Task requirements | Change "dropdown" to "drop-down list" in the lines from the line with "Task: Select the 系統備份 2015-07-24 18-24 task" to the line with "(x=810, y=431)", and give back those lines with everything else unchanged.

Collection entries |

########

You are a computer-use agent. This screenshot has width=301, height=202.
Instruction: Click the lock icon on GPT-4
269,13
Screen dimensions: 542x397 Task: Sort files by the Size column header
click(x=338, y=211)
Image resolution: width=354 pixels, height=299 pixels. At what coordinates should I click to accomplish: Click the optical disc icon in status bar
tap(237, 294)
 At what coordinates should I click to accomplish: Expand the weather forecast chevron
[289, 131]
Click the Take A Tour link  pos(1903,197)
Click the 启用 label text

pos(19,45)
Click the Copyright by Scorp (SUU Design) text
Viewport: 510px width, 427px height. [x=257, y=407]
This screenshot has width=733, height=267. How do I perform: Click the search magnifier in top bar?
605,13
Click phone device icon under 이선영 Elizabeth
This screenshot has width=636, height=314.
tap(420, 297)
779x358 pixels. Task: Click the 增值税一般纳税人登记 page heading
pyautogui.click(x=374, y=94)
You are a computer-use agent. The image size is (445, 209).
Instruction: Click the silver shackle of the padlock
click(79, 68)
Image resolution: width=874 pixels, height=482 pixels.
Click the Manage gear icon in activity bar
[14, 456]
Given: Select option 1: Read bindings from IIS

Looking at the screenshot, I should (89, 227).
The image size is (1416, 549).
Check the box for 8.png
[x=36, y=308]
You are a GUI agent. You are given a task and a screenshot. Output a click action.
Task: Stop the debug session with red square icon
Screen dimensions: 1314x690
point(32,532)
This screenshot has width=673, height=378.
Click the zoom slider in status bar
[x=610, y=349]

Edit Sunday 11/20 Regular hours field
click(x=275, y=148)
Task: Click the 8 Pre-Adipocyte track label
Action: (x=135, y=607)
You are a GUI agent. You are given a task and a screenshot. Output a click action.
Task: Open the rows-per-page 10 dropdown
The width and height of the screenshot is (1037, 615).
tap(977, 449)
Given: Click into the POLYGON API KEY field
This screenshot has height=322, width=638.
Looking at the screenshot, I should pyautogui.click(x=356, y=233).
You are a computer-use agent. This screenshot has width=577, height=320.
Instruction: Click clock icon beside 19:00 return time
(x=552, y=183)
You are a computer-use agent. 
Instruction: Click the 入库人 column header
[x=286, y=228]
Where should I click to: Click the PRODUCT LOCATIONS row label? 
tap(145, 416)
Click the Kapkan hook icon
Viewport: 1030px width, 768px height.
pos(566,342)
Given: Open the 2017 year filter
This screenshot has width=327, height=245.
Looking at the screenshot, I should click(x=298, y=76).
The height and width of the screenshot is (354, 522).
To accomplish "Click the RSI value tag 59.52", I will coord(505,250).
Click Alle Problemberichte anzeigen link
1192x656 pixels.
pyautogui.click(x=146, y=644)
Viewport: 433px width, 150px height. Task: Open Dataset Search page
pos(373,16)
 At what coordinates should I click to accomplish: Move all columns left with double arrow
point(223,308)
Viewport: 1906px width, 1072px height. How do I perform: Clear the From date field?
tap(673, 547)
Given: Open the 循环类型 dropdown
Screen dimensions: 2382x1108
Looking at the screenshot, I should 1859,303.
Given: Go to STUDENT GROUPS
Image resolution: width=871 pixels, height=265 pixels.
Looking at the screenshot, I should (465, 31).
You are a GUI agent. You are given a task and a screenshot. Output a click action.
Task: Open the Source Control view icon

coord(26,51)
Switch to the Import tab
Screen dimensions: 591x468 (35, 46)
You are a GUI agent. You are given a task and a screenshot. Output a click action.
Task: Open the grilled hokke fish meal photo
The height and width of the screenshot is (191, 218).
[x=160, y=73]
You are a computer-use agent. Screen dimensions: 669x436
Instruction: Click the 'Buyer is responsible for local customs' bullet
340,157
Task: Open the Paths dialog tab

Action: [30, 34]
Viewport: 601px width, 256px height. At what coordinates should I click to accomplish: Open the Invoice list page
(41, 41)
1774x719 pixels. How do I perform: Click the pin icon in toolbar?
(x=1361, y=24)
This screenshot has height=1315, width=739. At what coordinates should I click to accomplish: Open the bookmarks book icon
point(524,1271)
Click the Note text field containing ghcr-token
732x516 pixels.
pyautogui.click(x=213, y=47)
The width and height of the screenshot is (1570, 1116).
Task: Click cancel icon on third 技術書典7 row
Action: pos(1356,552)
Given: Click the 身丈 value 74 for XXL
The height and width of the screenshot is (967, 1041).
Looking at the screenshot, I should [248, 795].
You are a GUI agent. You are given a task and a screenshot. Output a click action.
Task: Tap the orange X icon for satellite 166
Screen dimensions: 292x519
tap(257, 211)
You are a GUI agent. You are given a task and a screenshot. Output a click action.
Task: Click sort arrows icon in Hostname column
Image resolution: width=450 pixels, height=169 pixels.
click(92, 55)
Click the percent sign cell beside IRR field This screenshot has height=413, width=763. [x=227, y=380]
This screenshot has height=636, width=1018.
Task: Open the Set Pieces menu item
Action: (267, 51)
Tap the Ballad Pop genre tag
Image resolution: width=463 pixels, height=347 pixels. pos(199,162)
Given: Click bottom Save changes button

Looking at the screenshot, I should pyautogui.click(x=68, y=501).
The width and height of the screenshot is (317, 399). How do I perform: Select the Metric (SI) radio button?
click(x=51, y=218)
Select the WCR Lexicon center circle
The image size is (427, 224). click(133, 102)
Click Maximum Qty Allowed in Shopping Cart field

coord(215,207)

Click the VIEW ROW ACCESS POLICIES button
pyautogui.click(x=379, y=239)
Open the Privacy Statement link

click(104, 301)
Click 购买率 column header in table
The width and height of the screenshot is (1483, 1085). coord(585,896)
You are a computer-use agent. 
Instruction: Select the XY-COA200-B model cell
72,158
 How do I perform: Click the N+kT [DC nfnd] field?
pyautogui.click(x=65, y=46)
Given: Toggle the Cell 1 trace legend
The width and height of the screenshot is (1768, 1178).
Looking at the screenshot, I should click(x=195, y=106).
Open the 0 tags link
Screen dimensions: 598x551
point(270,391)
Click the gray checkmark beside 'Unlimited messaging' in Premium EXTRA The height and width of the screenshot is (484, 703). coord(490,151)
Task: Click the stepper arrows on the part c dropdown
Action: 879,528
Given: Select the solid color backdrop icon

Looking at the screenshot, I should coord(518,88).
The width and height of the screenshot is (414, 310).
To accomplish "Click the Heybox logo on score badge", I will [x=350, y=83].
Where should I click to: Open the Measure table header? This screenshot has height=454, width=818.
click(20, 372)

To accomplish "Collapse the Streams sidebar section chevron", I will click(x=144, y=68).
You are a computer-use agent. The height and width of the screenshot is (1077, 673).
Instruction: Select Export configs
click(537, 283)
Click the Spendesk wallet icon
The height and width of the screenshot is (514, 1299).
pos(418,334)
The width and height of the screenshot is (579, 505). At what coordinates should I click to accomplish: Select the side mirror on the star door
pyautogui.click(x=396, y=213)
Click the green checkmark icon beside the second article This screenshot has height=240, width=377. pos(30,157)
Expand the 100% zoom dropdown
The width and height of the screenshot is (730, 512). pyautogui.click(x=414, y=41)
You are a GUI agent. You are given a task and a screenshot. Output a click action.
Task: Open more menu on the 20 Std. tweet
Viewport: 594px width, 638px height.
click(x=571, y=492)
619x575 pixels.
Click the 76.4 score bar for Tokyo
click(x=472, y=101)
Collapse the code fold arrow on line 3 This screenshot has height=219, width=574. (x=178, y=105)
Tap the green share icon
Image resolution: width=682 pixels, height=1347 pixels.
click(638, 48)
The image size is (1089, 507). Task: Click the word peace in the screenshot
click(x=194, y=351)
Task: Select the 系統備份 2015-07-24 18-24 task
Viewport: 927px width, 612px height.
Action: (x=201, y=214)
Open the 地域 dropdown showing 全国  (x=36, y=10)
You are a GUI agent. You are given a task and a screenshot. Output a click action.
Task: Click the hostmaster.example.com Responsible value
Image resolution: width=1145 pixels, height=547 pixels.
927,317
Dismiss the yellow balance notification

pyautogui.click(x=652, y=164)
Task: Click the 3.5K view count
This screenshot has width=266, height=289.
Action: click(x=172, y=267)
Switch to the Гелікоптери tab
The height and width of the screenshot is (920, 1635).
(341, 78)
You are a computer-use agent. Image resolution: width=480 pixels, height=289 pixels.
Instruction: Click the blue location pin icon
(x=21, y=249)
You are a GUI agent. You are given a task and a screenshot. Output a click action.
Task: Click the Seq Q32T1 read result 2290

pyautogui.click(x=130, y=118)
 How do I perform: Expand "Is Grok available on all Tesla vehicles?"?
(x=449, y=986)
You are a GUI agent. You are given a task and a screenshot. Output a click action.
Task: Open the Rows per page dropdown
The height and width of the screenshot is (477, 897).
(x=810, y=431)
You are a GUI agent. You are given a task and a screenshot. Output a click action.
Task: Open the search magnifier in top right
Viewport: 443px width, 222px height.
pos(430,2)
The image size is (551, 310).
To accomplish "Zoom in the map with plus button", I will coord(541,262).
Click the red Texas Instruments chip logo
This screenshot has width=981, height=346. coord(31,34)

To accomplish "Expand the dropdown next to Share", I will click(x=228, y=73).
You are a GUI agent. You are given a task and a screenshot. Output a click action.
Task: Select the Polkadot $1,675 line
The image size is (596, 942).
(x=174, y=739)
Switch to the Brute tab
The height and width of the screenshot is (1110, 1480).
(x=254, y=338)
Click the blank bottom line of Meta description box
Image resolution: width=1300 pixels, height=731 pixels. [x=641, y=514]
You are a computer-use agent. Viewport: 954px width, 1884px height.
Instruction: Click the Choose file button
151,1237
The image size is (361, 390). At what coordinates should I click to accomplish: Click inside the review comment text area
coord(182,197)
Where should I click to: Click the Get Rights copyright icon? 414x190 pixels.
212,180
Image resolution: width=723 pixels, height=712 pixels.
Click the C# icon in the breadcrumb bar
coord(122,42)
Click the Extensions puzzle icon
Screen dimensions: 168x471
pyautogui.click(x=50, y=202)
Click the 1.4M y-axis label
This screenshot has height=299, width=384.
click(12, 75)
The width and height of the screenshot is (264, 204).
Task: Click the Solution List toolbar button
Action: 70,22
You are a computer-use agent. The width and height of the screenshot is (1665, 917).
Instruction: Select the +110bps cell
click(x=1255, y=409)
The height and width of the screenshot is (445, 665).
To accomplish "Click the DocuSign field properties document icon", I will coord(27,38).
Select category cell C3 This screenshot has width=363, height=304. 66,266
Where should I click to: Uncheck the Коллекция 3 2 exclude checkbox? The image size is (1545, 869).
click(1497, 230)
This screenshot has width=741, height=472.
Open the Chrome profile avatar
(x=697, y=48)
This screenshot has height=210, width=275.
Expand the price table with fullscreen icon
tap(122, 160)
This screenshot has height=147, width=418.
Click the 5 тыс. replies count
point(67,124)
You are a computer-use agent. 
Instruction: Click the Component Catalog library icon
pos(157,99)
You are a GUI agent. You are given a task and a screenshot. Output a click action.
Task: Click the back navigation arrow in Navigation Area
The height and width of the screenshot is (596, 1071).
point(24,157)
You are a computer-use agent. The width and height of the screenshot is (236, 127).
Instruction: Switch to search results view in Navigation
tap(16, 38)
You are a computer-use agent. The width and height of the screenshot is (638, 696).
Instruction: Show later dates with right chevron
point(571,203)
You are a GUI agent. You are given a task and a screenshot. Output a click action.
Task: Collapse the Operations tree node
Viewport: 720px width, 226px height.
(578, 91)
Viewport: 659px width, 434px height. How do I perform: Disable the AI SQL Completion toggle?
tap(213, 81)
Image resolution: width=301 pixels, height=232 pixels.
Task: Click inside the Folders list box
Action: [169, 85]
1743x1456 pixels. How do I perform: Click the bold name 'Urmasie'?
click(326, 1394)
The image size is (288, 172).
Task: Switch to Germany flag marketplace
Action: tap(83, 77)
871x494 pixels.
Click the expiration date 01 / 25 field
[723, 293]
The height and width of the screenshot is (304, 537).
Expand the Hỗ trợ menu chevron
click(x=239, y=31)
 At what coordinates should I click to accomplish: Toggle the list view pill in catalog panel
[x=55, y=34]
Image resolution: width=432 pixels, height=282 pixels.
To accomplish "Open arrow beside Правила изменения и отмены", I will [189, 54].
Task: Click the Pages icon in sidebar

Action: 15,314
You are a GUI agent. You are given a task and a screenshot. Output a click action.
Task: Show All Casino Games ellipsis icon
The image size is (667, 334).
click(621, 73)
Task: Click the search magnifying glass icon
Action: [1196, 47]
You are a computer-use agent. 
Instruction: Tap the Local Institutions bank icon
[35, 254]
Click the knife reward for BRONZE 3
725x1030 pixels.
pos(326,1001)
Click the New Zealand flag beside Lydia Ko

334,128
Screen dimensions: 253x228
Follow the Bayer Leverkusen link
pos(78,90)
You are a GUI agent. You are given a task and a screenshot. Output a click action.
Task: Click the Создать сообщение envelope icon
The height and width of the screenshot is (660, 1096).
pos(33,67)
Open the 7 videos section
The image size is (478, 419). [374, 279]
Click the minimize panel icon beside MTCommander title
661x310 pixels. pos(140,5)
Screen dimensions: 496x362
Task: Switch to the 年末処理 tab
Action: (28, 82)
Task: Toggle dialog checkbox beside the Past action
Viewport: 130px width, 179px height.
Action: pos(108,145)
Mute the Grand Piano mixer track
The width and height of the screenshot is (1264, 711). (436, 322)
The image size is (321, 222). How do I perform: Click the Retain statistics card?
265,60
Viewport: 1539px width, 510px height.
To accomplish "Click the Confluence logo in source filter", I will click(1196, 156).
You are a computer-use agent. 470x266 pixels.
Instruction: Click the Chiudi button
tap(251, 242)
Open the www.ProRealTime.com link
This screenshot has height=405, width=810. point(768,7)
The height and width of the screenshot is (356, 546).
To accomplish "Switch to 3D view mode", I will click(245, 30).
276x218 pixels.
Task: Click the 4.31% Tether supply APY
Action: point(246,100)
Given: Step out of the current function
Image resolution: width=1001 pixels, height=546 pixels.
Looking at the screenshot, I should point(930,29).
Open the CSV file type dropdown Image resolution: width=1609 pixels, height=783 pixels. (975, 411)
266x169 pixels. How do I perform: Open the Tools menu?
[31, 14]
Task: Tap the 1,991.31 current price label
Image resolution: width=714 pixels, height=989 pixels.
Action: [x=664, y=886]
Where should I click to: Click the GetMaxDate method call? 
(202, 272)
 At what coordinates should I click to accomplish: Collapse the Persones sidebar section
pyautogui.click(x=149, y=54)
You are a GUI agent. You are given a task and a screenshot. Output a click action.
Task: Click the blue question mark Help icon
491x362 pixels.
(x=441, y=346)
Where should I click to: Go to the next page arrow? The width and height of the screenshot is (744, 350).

########

Response below |
Task: Select the 系統備份 2015-07-24 18-24 task
Viewport: 927px width, 612px height.
Action: (x=201, y=214)
Open the 地域 drop-down list showing 全国  (x=36, y=10)
You are a GUI agent. You are given a task and a screenshot. Output a click action.
Task: Click the hostmaster.example.com Responsible value
Image resolution: width=1145 pixels, height=547 pixels.
927,317
Dismiss the yellow balance notification

pyautogui.click(x=652, y=164)
Task: Click the 3.5K view count
This screenshot has width=266, height=289.
Action: click(x=172, y=267)
Switch to the Гелікоптери tab
The height and width of the screenshot is (920, 1635).
(341, 78)
You are a computer-use agent. Image resolution: width=480 pixels, height=289 pixels.
Instruction: Click the blue location pin icon
(x=21, y=249)
You are a GUI agent. You are given a task and a screenshot. Output a click action.
Task: Click the Seq Q32T1 read result 2290

pyautogui.click(x=130, y=118)
 How do I perform: Expand "Is Grok available on all Tesla vehicles?"?
(x=449, y=986)
You are a GUI agent. You are given a task and a screenshot. Output a click action.
Task: Open the Rows per page drop-down list
The height and width of the screenshot is (477, 897).
(x=810, y=431)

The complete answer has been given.